TWEETY-HOMOLOG (TTYH) FAMILY IS STRETCH-SENSITIVE ANION CHANNEL IN ASTROCYTES

Brain volume regulation is essential for maintaining ionic and osmotic homeostasis required for proper nervous system function. Astrocytes play a central role in this process through diverse ion channels, transporters, and abundant water channels.
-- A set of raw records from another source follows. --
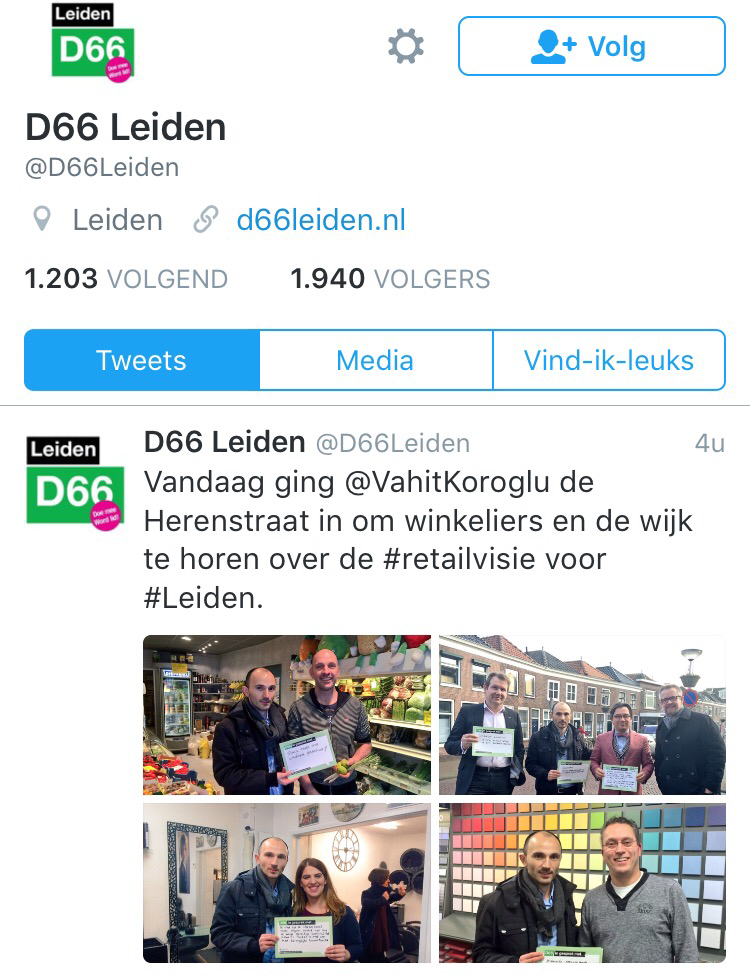View the 1.940 Volgers followers list
750x978 pixels.
click(x=390, y=279)
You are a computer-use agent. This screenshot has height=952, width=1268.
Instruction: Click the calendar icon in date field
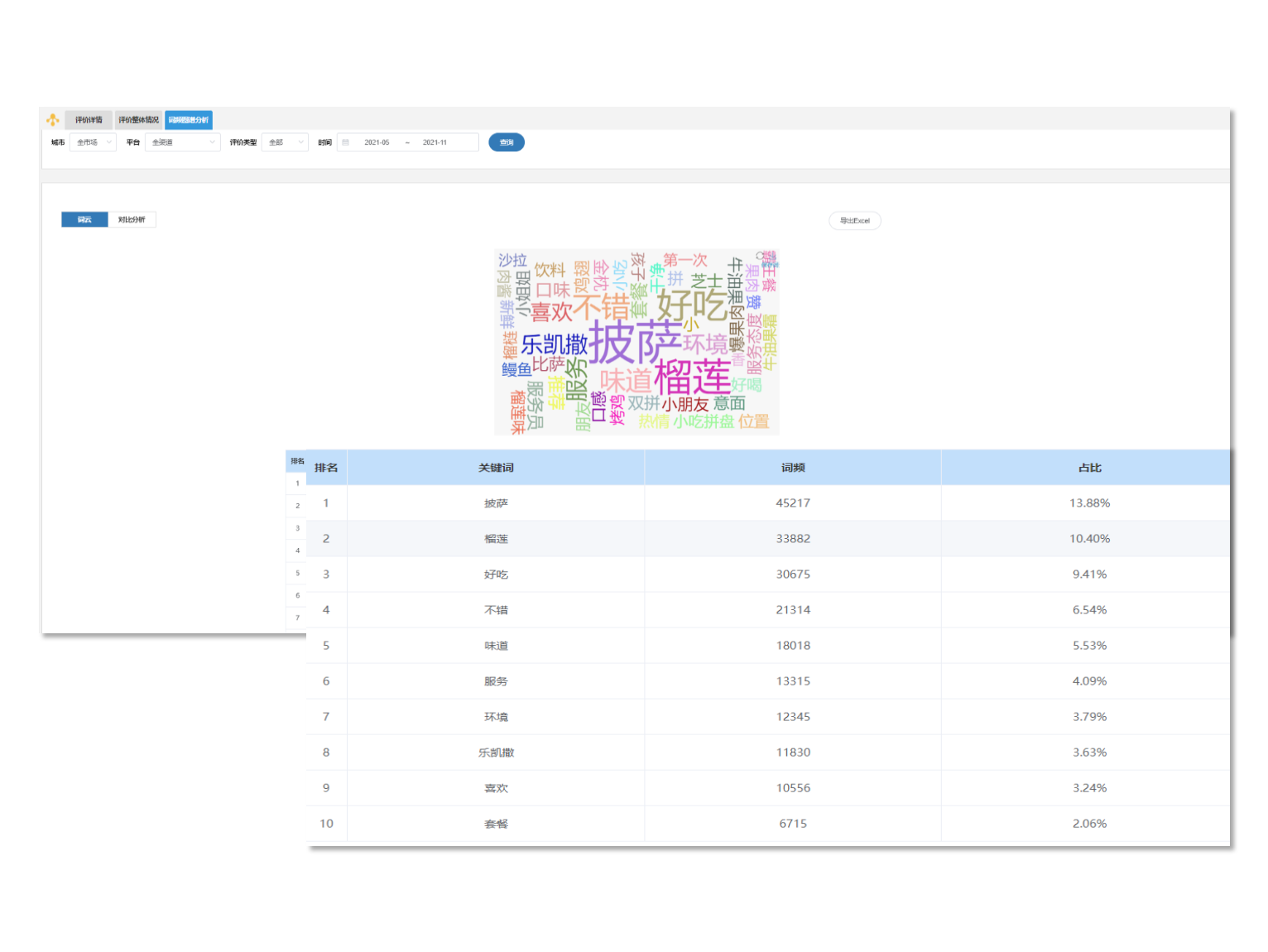346,142
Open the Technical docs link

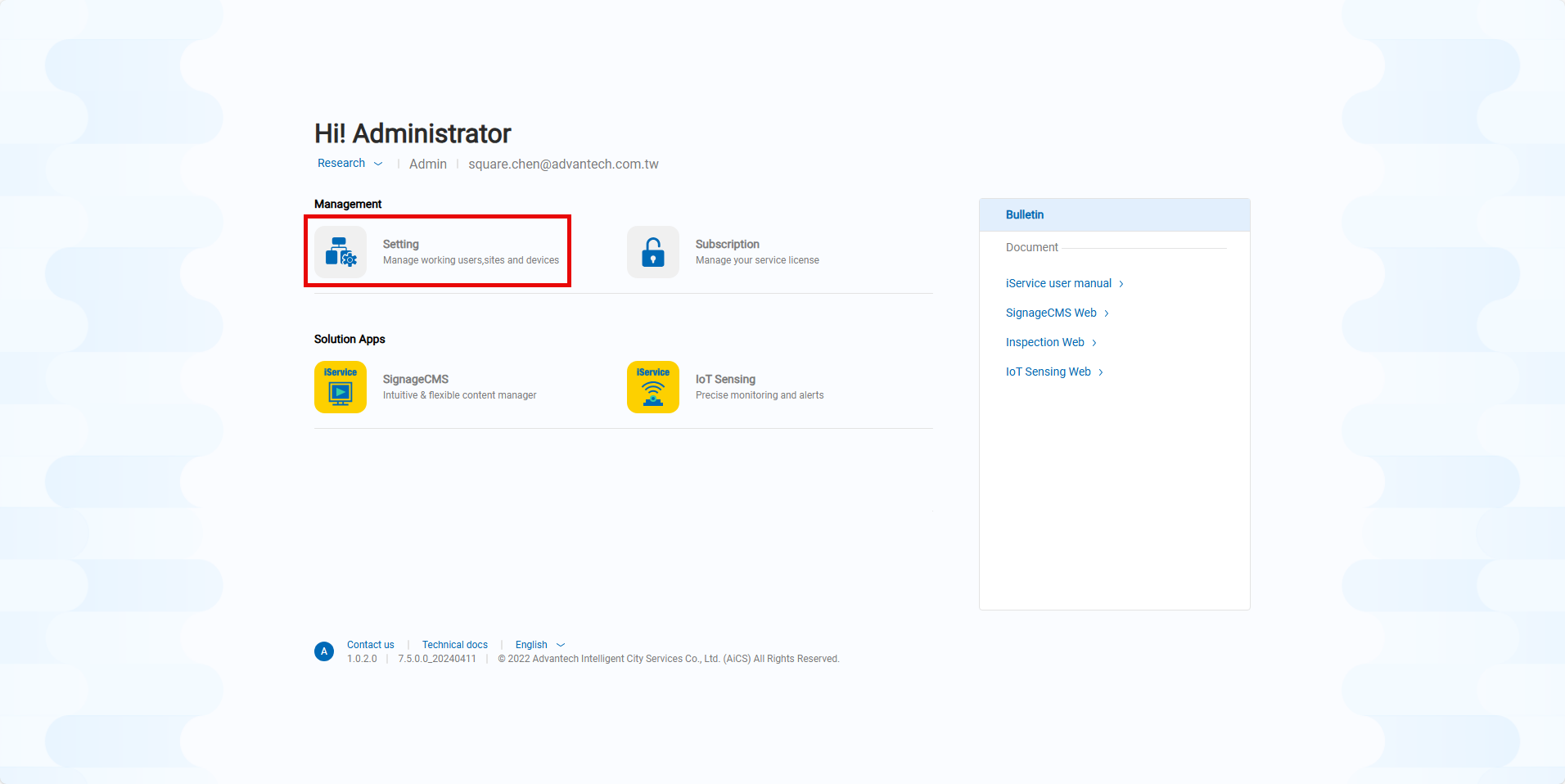[x=454, y=645]
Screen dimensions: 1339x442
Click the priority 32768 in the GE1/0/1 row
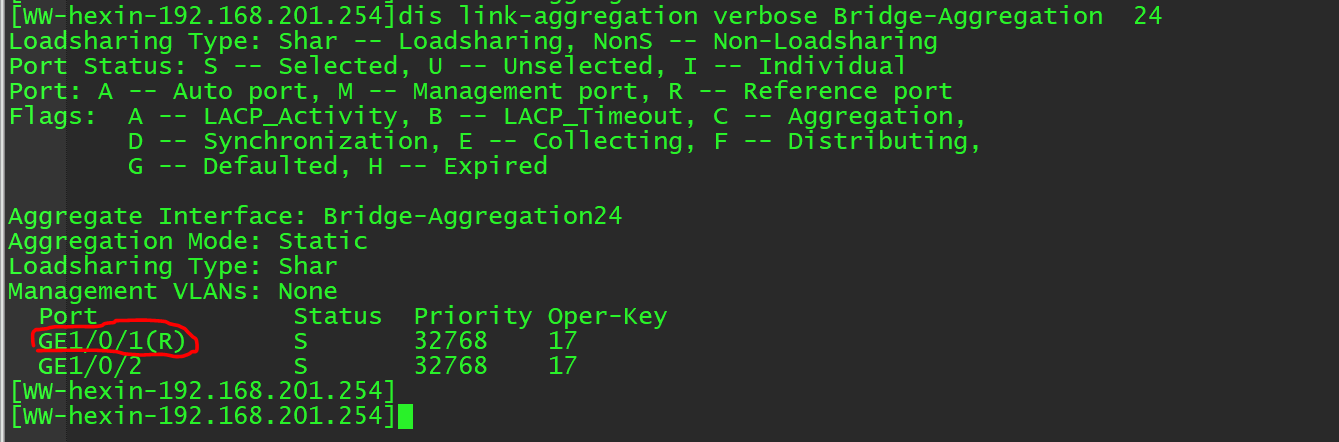[x=450, y=341]
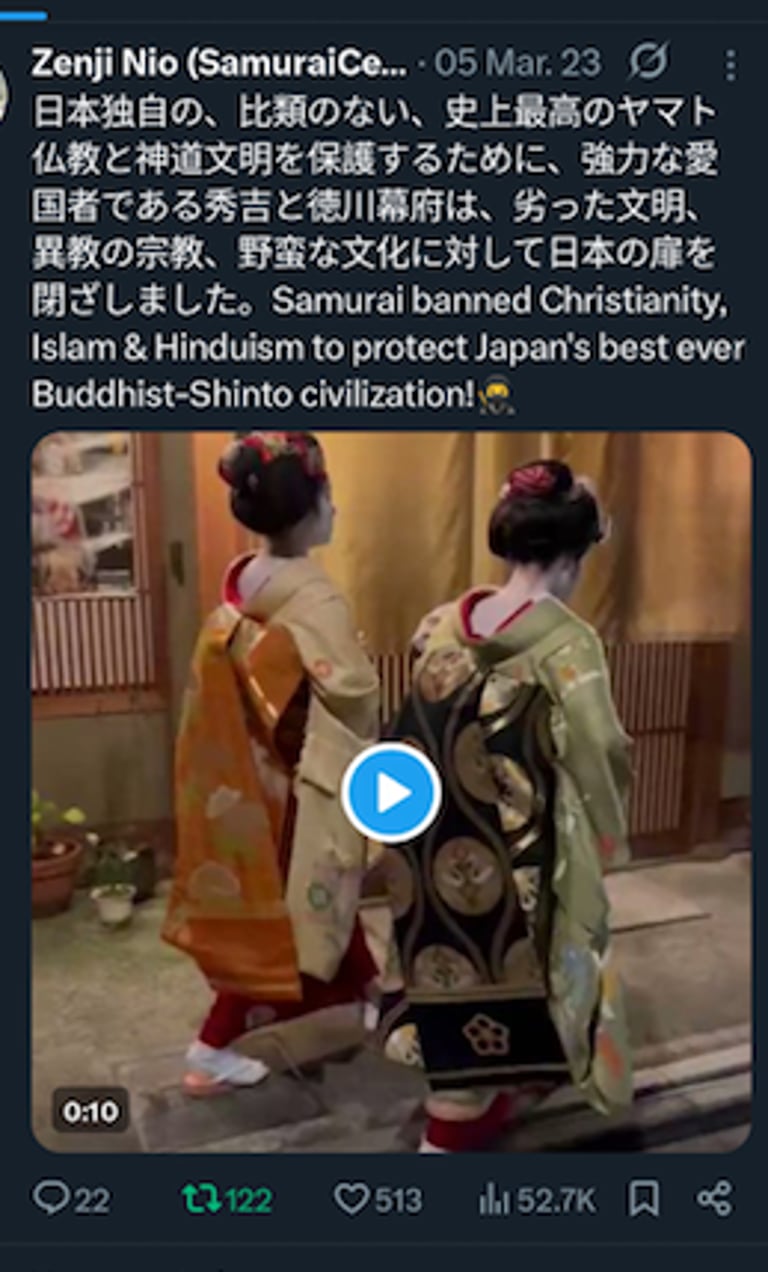This screenshot has width=768, height=1272.
Task: Open the video thumbnail of two geishas
Action: point(391,792)
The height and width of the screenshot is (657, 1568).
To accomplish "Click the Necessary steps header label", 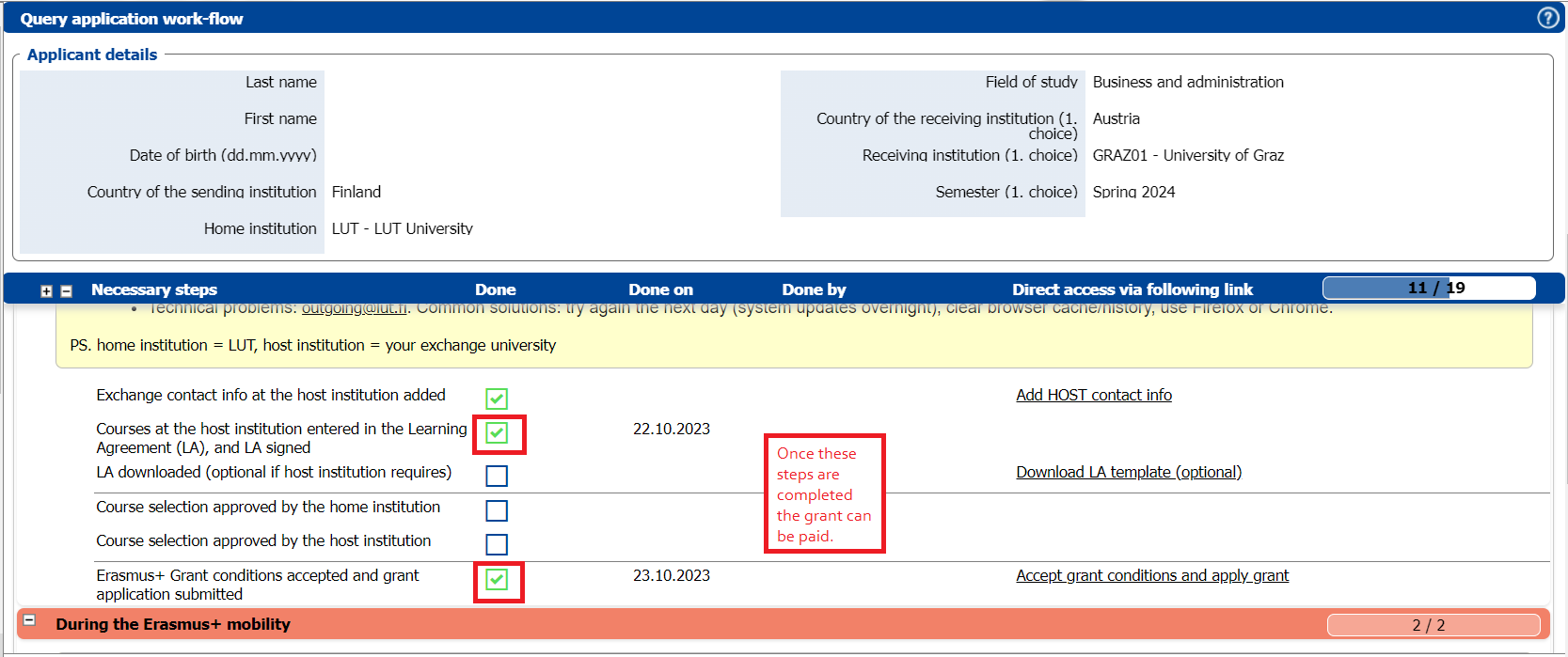I will pos(154,289).
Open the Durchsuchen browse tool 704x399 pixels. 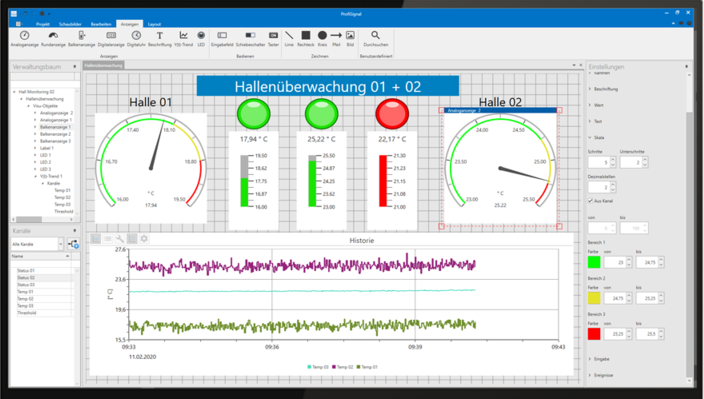coord(375,39)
Under hypo-osmotic conditions, water influx leads to cell swelling accompanied by intracellular ionic dilution. Here, we identify the Tweety homologs (TTYH1, TTYH2, and TTYH3) as pore-forming subunits of mechano-sensitive anion channels that open in response to membrane stretch during swelling, in contrast to LRRC8A-containing volume-regulated anion channels (VRACs), which are activated by ionic dilution. Whole-cell patch-clamp recordings with positive-pressure injection through the patch pipette evoked chloride currents in astrocytes, which were abolished by silencing Ttyh1/2/3. Notably, Arg213, a putative pore-forming residue in TTYH1, was indispensable for pressure-induced Cl⁻ conductance. Cholesterol binding suppresses TTYH channel opening at rest, whereas acute cholesterol depletion with methyl-β-cyclodextrin (MβCD) robustly induces TTYH-mediated Cl⁻ currents, consistent with regulation via a putative cholesterol-binding pocket formed by an extracellular hydrophobic cavity, beneath which Arg213 resides as a critical regulatory residue. Reconstitution of hTTYH1 into cholesterol-free liposomes yielded a near-maximal open probability (~1.0), indicating constitutive channel activity. Together, these findings establish the TTYH family as bona fide mechano-sensitive anion channels essential for astrocyte volume regulation.